The whole way home I was quiet.  I was stewing about the stupid argument Kacy and I got into.  My brain had taken one insignificant detail and blown it completely out of proportion, not realizing until much later that I was fixating on that insignificant detail and that was my way to hide from what was really bothering me. 

 I picked up the cardboard boxes, looking for snakes and other creepy crawlies as I went.  I even went so far as to get a shovel and leaf blower thinking if I did see something I could kill it or scare it off by blowing air at it.  In this case, I'm the snake.  I'm the one poised to strike- to do the dirty work.  I'm just as scared as that snake, too.  You hear or sense something coming towards you and there's nothing you can do about it.  Right now, I see that snake.  I want to just let it slither away, but the more I stare at it, the more scared I become and the more I want to make my Dad who is just sitting there, look at the snake, too.  

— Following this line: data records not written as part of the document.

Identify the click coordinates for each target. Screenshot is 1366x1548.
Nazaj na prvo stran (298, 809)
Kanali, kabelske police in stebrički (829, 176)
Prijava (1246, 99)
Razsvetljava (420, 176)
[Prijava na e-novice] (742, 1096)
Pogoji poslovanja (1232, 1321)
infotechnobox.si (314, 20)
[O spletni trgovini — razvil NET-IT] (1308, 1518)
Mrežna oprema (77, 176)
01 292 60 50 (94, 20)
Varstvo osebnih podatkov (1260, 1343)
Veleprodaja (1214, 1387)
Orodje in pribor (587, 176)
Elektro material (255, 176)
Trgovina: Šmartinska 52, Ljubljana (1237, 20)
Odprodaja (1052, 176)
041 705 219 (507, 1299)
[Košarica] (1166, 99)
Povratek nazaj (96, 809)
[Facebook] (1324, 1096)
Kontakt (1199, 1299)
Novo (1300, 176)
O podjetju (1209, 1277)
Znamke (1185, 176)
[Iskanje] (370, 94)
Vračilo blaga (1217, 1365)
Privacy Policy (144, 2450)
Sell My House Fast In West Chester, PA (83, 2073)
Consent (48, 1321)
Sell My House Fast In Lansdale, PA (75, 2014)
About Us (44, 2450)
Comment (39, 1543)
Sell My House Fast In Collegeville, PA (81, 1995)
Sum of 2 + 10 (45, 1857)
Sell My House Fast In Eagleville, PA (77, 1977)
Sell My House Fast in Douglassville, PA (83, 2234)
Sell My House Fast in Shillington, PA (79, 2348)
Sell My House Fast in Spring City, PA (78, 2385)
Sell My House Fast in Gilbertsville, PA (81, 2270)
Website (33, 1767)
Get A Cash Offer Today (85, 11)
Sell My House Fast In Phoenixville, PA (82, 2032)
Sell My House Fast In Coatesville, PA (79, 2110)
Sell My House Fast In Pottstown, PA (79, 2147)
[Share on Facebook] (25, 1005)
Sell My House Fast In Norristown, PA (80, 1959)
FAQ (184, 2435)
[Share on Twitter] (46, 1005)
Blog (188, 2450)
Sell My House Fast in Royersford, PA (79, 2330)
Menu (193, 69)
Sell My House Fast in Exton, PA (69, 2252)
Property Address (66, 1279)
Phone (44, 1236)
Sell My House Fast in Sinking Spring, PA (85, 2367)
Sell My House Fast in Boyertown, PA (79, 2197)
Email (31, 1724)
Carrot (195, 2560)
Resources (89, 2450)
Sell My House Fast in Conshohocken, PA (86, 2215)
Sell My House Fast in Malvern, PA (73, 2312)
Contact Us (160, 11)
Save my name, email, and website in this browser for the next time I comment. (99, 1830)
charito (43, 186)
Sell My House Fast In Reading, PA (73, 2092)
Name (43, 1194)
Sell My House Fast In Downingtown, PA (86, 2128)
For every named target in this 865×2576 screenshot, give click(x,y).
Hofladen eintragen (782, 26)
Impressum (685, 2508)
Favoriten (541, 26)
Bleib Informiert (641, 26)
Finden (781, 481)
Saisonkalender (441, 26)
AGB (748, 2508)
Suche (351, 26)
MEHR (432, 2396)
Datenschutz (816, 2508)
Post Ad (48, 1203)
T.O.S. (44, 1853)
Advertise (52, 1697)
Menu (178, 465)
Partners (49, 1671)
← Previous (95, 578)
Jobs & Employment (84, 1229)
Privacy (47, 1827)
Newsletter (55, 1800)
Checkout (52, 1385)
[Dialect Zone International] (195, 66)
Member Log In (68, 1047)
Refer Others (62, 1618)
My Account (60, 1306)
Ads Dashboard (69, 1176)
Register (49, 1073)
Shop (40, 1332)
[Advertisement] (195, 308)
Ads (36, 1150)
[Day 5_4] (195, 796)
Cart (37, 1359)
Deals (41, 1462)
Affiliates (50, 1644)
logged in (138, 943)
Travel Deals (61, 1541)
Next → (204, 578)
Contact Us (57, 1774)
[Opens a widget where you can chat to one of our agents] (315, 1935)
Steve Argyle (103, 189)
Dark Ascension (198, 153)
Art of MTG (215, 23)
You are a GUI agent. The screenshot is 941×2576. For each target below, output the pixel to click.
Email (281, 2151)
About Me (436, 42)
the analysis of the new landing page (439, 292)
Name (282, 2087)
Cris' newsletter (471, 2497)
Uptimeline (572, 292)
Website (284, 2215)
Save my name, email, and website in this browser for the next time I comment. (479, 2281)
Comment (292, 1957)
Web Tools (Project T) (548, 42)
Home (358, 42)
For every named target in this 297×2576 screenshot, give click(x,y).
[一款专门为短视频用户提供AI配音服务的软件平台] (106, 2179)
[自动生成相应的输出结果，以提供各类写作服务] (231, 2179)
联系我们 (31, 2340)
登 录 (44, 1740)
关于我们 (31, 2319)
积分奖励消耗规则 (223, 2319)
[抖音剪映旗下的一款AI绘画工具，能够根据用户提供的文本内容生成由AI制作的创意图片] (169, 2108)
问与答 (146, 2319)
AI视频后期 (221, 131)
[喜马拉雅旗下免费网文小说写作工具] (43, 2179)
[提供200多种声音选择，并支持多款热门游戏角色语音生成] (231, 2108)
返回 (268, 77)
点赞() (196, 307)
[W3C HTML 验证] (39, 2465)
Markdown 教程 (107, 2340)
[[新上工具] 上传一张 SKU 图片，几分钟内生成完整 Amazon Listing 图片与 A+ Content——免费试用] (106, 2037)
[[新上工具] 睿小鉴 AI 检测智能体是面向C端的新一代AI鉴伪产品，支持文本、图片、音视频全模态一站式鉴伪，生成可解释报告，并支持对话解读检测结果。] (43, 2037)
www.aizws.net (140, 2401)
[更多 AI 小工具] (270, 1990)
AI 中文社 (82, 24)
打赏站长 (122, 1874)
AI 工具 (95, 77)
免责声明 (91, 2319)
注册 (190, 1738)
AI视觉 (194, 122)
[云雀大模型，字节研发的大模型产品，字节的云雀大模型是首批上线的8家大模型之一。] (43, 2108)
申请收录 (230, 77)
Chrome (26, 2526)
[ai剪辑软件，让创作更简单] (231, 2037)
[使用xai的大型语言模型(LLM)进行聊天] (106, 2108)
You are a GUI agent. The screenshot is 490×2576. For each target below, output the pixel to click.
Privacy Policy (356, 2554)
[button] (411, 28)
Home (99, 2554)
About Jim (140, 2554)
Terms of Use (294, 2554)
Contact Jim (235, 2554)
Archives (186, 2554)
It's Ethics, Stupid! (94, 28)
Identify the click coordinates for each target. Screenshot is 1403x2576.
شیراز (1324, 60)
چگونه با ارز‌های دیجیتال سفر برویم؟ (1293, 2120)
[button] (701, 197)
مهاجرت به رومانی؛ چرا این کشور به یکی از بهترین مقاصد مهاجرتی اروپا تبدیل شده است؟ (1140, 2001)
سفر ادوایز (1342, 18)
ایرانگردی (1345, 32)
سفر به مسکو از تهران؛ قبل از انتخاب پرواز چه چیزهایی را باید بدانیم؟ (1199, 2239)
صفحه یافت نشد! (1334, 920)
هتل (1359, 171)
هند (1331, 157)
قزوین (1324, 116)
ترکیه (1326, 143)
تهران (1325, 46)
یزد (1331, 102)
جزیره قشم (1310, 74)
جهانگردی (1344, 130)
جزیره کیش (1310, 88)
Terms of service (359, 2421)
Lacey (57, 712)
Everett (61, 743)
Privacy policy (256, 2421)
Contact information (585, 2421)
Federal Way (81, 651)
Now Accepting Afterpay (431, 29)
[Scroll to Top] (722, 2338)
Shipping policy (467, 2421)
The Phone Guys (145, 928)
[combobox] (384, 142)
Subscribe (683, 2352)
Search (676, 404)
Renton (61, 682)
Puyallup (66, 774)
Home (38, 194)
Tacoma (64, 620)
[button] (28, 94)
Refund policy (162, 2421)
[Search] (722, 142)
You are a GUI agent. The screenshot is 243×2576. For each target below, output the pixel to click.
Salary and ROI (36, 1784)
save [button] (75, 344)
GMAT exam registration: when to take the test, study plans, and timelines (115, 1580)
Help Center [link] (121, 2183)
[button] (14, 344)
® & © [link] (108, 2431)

The truth of the situation is the snake's venom; it has already struck me and the snake is poised to strike again.  My brain very much wants me to put myself between my Dad and that snake, taking the brunt of the attack.  I don't want my Dad to be hurt, but I know that I can't stop him from being bitten.  The snake, rather than the truth, will eventually get him.  I guess I'm wondering maybe if I can soften the blow by getting in between. 

I don't think my anxiety will let me wait until our appointment on Thursday.  I have a feeling that come sunrise and when my Dad wakes up, I'll be breaking his heart.  What an absolutely shitty valentines day.